Dr. Robert Moon, a USFS Materials Research Engineer, joined Georgia Tech in September on assignment to further advance technology development in cellulose nanomaterials (CNs).  Dr. Moon will be housed in IPST’s Paper Tricentennial Building.   This assignment, following a six-year similar arrangement at Purdue University, reflects the importance that the USFS places on the potential of nanocellulose technology to further the USFS’ goal to fully utilize its renewable resources.  The United States Forest Service-Forest Products Laboratory (FPL) has a long history of collaboration with the paper industry to develop innovative new science and technologies related to wood utilization, nanotechnology, and cellulose-based composites.
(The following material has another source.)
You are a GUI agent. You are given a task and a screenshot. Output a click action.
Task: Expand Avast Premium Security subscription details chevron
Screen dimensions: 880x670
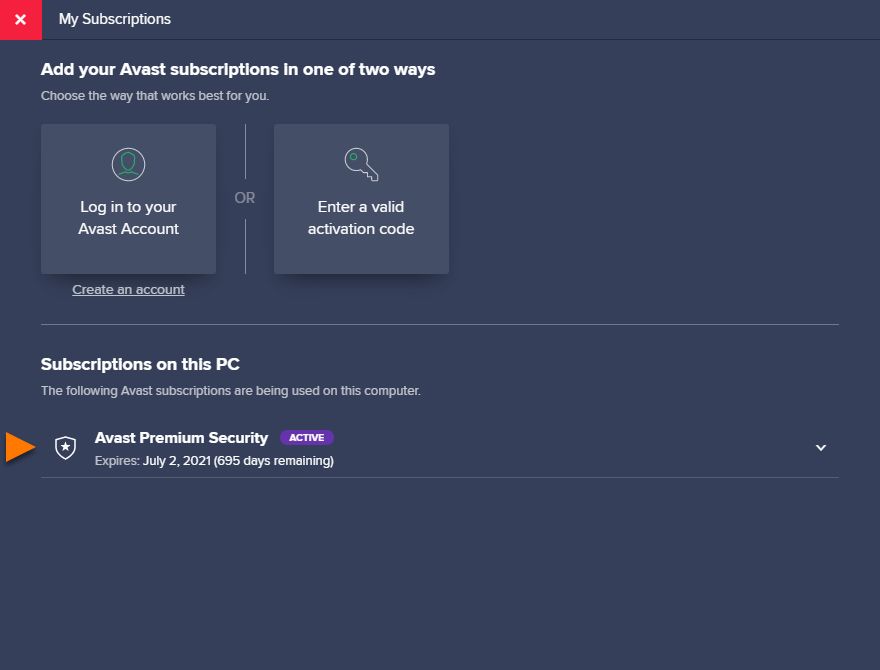click(x=821, y=447)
Dr. Moon says that IPST is a logical next stop for the USFS to expand its work in cellulose nanomaterials.  He successfully built a cellulose nanomaterials program at Purdue University, and now is an opportune time to explore new capabilities and interest in renewable materials.  “Georgia Tech is the place to go for its atmosphere of highly driven and exceptional students, scientists and faculty, combined with Georgia Tech’s unique infrastructure comprised of specialized research centers and institutes,” he observes.  Of particular importance is the need to have paper and cellulose experts close at hand, with an intimate knowledge of lignocellulosic materials and their chemistry.  He hopes to be a “boots-on-the-ground” resource and encourage research across multiple disciplines to advance science in cellulose nanomaterials leading to the creation of new and improved products.  

In addition to IPST, Dr. Moon will also work closely with other centers and institutes at Georgia Tech and with other universities and institutions within the region.   Though his primary focus will be on cellulose nanomaterials, Dr. Moon will also explore the nanotechnology aspects of other tree components including lignin and hemicellulose. 
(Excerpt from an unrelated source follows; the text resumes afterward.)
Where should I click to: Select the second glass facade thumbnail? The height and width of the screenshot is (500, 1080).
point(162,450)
Cellulose nanomaterials are a promising class of nanomaterials that can be produced by the further refining of cellulose pulp fibers using various combinations of mechanical, chemical and biological treatment.  The extracted cellulose particles are nanometer size in at least one of their dimensions (e.g. 4-50 nanometers in diameter and up to several microns in length), can be nearly pure cellulose, can have a high percent crystallinity, and a surface chemistry consisting primarily of hydroxyl groups (-OH).   The resulting CNs have relatively high aspect ratios (10-100), high surface area-to-volume ratio, high mechanical properties, low coefficient of thermal expansion, and low density.  The exposed –OH side groups on CN surfaces can be readily modified to achieve different surface properties.   These unique set of characteristics represent a “building block” with new capabilities that can be used in the development of new advanced composites.  

Cellulose nanomaterials have some additional advantages.   The small size results in diminished light scattering (as compared to pulp fibers) allowing for the processing of transparent papers and composites.   Preliminary studies have indicated low environmental, health, and safety risks of cellulose nanomaterials. Additionally, cellulose nanomaterials are inherently renewable, sustainable, biodegradable, and carbon-neutral, like the sources from which they are extracted, and they have the potential to be processed at industrial scale quantities and at low cost.  Similar to paper, cellulose nanomaterials are an opportunity for the production of environmentally friendly composite structures at quantities large enough to address societal needs.  Cellulose nanomaterials further extend the utility of cellulose-based materials into an ever-widening range of consumer products from new packaging/barrier applications to electronics (e.g. flexible circuits), energy (e.g. flexible solar panels), and defense (e.g. body armor, transparent armor).

Dr. Moon received his PhD in Materials Engineering and his MS in Metallurgical Engineering at Purdue University.  He received his BS in Metallurgical Engineering from the University of Wisconsin at Madison.